The film’s non-linear narrative, which takes the viewer back and forth between Carter’s youth, his (black-and-white) boxing years, and his time in jail, is the only non-conventional aspect of The Hurricane. Apart from that, Jewison’s anti-intolerance diatribe is all impassioned speechifying, slow-motion fighting, gnawing teeth, and hokey lines of the type "You sound more like a man every day."

By opting to dumb down the complex story of Rubin ‘Hurricane’ Carter, Jewison and screenwriters Gordon and Bernstein have thrown away the opportunity to present a serious — and, in this age of Patriot acts, quite relevant — indictment of the U.S. justice system.
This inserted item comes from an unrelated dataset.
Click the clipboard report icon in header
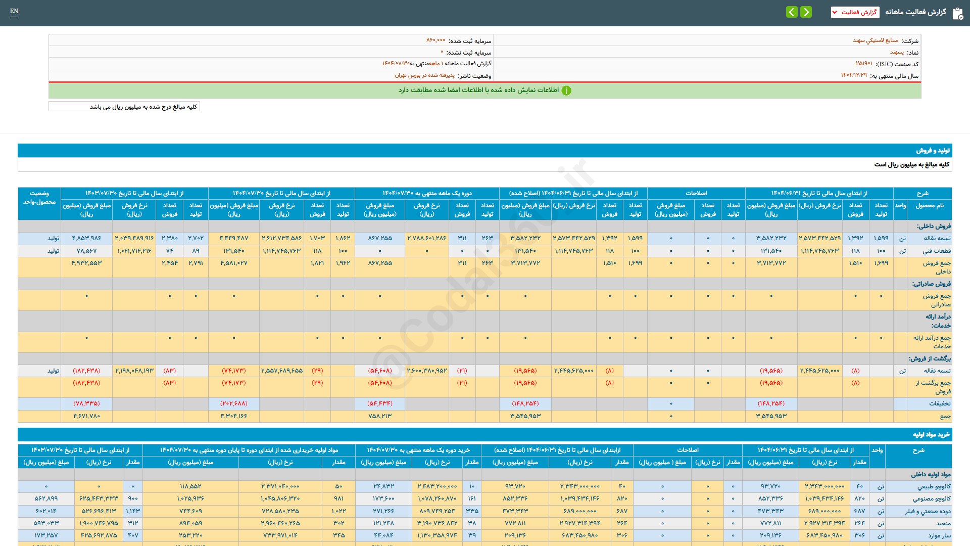The height and width of the screenshot is (546, 970). (x=957, y=13)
Denzel Washington in The HurricaneNote: In December 28, 1999, New York Times article, Selwyn Raab states that The Hurricane "presents a false vision of the legal battles and personal struggles that led to Carter’s freedom and creates spurious heroes in fictionalized episodes that attribute his vindication to members of a Canadian commune who unearth long suppressed evidence. While glorifying the Canadians, the film plays down the heroic efforts of the lawyers whose strategy finally won the day for Mr. Carter. And virtually obliterated in the film version is the vital role played by John Artis, Mr. Carter’s co-defendant, who was also wrongly convicted and imprisoned for 15 years."

In the same New York Times article, Raab added that there never was a racist Javert-like cop (played in the film by Dan Hedaya), and decried the manner in which Carter’s hardly squeaky-clean early life was sanitized.